[Stored records]

%%

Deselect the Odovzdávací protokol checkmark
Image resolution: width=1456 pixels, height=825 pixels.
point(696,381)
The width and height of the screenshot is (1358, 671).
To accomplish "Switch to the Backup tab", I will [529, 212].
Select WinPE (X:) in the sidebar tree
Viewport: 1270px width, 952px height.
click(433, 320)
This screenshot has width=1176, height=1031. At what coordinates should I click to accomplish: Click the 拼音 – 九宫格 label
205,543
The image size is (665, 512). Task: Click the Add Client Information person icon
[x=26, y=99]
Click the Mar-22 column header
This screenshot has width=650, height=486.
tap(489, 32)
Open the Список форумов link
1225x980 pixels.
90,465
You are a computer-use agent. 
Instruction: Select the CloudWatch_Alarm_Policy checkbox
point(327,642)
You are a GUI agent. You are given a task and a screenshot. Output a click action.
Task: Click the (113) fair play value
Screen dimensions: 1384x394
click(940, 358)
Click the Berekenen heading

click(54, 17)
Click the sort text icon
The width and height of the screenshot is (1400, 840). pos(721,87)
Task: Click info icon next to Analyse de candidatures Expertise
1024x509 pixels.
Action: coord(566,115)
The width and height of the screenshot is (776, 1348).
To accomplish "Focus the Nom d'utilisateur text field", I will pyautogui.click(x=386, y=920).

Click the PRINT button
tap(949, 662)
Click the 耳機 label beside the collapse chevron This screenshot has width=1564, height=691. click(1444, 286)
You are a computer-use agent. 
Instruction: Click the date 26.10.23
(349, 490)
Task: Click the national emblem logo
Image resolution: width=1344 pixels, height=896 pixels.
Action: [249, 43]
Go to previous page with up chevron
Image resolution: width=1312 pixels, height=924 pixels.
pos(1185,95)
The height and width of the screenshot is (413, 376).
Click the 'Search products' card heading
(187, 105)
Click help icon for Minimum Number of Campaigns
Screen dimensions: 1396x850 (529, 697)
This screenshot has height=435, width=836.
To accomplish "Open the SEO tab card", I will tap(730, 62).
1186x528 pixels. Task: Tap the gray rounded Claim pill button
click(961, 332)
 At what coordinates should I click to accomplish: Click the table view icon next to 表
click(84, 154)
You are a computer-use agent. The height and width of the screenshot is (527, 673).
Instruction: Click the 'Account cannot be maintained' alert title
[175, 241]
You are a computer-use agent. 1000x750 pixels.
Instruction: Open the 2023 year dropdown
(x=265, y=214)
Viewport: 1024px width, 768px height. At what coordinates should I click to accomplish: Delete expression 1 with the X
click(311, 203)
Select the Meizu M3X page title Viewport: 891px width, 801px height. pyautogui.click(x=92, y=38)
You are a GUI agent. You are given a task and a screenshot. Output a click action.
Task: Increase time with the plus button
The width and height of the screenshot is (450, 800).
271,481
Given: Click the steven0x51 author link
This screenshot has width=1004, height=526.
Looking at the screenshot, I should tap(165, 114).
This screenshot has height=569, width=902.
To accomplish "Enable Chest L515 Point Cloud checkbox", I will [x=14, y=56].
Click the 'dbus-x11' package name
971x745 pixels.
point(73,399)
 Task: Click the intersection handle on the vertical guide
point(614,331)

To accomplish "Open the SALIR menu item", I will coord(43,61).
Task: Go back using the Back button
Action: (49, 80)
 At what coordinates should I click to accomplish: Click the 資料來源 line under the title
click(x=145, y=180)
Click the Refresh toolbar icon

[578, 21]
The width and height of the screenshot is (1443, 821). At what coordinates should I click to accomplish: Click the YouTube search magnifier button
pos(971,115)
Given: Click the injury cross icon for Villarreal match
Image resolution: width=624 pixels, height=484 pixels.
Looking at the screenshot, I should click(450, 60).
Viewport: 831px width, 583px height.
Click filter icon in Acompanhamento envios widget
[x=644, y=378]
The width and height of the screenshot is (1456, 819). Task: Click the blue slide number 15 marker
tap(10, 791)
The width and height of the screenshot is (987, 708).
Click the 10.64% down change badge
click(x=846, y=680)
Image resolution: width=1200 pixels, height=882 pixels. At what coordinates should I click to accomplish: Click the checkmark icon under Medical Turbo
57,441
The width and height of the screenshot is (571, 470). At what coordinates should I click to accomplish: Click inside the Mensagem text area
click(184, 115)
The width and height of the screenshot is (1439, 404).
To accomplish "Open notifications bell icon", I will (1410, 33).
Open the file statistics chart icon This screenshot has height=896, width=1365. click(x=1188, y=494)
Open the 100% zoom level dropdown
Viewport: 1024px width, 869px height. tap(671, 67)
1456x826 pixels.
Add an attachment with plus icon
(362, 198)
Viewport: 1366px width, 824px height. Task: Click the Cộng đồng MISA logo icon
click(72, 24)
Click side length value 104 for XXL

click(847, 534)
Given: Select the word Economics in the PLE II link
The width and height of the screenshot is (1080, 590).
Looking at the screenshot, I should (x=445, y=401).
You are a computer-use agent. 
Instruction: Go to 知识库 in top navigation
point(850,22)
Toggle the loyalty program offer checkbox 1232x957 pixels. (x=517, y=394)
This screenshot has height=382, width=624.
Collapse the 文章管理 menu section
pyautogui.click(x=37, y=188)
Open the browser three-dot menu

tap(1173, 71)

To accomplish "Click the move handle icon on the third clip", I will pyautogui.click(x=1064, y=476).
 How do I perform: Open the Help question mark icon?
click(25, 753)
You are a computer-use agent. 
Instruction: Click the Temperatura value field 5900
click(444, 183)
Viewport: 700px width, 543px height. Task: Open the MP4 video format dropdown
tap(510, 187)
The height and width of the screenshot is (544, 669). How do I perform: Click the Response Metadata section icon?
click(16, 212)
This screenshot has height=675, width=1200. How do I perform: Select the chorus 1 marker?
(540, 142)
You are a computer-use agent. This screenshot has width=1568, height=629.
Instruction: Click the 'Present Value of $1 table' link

%%

◆ **Exercise instructions**:
All the records, from start to finish, are to be repeated exactly.

◆ **Written answer**:
Deselect the Odovzdávací protokol checkmark
Image resolution: width=1456 pixels, height=825 pixels.
point(696,381)
The width and height of the screenshot is (1358, 671).
To accomplish "Switch to the Backup tab", I will [529, 212].
Select WinPE (X:) in the sidebar tree
Viewport: 1270px width, 952px height.
click(433, 320)
This screenshot has width=1176, height=1031. At what coordinates should I click to accomplish: Click the 拼音 – 九宫格 label
205,543
The image size is (665, 512). Task: Click the Add Client Information person icon
[x=26, y=99]
Click the Mar-22 column header
This screenshot has width=650, height=486.
tap(489, 32)
Open the Список форумов link
1225x980 pixels.
90,465
You are a computer-use agent. 
Instruction: Select the CloudWatch_Alarm_Policy checkbox
point(327,642)
You are a GUI agent. You are given a task and a screenshot. Output a click action.
Task: Click the (113) fair play value
Screen dimensions: 1384x394
click(940, 358)
Click the Berekenen heading

click(54, 17)
Click the sort text icon
The width and height of the screenshot is (1400, 840). pos(721,87)
Task: Click info icon next to Analyse de candidatures Expertise
1024x509 pixels.
Action: coord(566,115)
The width and height of the screenshot is (776, 1348).
To accomplish "Focus the Nom d'utilisateur text field", I will pyautogui.click(x=386, y=920).

Click the PRINT button
tap(949, 662)
Click the 耳機 label beside the collapse chevron This screenshot has width=1564, height=691. click(1444, 286)
You are a computer-use agent. 
Instruction: Click the date 26.10.23
(349, 490)
Task: Click the national emblem logo
Image resolution: width=1344 pixels, height=896 pixels.
Action: [249, 43]
Go to previous page with up chevron
Image resolution: width=1312 pixels, height=924 pixels.
pos(1185,95)
The height and width of the screenshot is (413, 376).
Click the 'Search products' card heading
(187, 105)
Click help icon for Minimum Number of Campaigns
Screen dimensions: 1396x850 (529, 697)
This screenshot has height=435, width=836.
To accomplish "Open the SEO tab card", I will tap(730, 62).
1186x528 pixels. Task: Tap the gray rounded Claim pill button
click(961, 332)
 At what coordinates should I click to accomplish: Click the table view icon next to 表
click(84, 154)
You are a computer-use agent. The height and width of the screenshot is (527, 673).
Instruction: Click the 'Account cannot be maintained' alert title
[175, 241]
You are a computer-use agent. 1000x750 pixels.
Instruction: Open the 2023 year dropdown
(x=265, y=214)
Viewport: 1024px width, 768px height. At what coordinates should I click to accomplish: Delete expression 1 with the X
click(311, 203)
Select the Meizu M3X page title Viewport: 891px width, 801px height. pyautogui.click(x=92, y=38)
You are a GUI agent. You are given a task and a screenshot. Output a click action.
Task: Increase time with the plus button
The width and height of the screenshot is (450, 800).
271,481
Given: Click the steven0x51 author link
This screenshot has width=1004, height=526.
Looking at the screenshot, I should tap(165, 114).
This screenshot has height=569, width=902.
To accomplish "Enable Chest L515 Point Cloud checkbox", I will [x=14, y=56].
Click the 'dbus-x11' package name
971x745 pixels.
point(73,399)
 Task: Click the intersection handle on the vertical guide
point(614,331)

To accomplish "Open the SALIR menu item", I will coord(43,61).
Task: Go back using the Back button
Action: (49, 80)
 At what coordinates should I click to accomplish: Click the 資料來源 line under the title
click(x=145, y=180)
Click the Refresh toolbar icon

[578, 21]
The width and height of the screenshot is (1443, 821). At what coordinates should I click to accomplish: Click the YouTube search magnifier button
pos(971,115)
Given: Click the injury cross icon for Villarreal match
Image resolution: width=624 pixels, height=484 pixels.
Looking at the screenshot, I should click(450, 60).
Viewport: 831px width, 583px height.
Click filter icon in Acompanhamento envios widget
[x=644, y=378]
The width and height of the screenshot is (1456, 819). Task: Click the blue slide number 15 marker
tap(10, 791)
The width and height of the screenshot is (987, 708).
Click the 10.64% down change badge
click(x=846, y=680)
Image resolution: width=1200 pixels, height=882 pixels. At what coordinates should I click to accomplish: Click the checkmark icon under Medical Turbo
57,441
The width and height of the screenshot is (571, 470). At what coordinates should I click to accomplish: Click inside the Mensagem text area
click(184, 115)
The width and height of the screenshot is (1439, 404).
To accomplish "Open notifications bell icon", I will (1410, 33).
Open the file statistics chart icon This screenshot has height=896, width=1365. click(x=1188, y=494)
Open the 100% zoom level dropdown
Viewport: 1024px width, 869px height. tap(671, 67)
1456x826 pixels.
Add an attachment with plus icon
(362, 198)
Viewport: 1366px width, 824px height. Task: Click the Cộng đồng MISA logo icon
click(72, 24)
Click side length value 104 for XXL

click(847, 534)
Given: Select the word Economics in the PLE II link
The width and height of the screenshot is (1080, 590).
Looking at the screenshot, I should (x=445, y=401).
You are a computer-use agent. 
Instruction: Go to 知识库 in top navigation
point(850,22)
Toggle the loyalty program offer checkbox 1232x957 pixels. (x=517, y=394)
This screenshot has height=382, width=624.
Collapse the 文章管理 menu section
pyautogui.click(x=37, y=188)
Open the browser three-dot menu

tap(1173, 71)

To accomplish "Click the move handle icon on the third clip", I will pyautogui.click(x=1064, y=476).
 How do I perform: Open the Help question mark icon?
click(25, 753)
You are a computer-use agent. 
Instruction: Click the Temperatura value field 5900
click(444, 183)
Viewport: 700px width, 543px height. Task: Open the MP4 video format dropdown
tap(510, 187)
The height and width of the screenshot is (544, 669). How do I perform: Click the Response Metadata section icon?
click(16, 212)
This screenshot has height=675, width=1200. How do I perform: Select the chorus 1 marker?
(540, 142)
You are a computer-use agent. This screenshot has width=1568, height=629.
Instruction: Click the 'Present Value of $1 table' link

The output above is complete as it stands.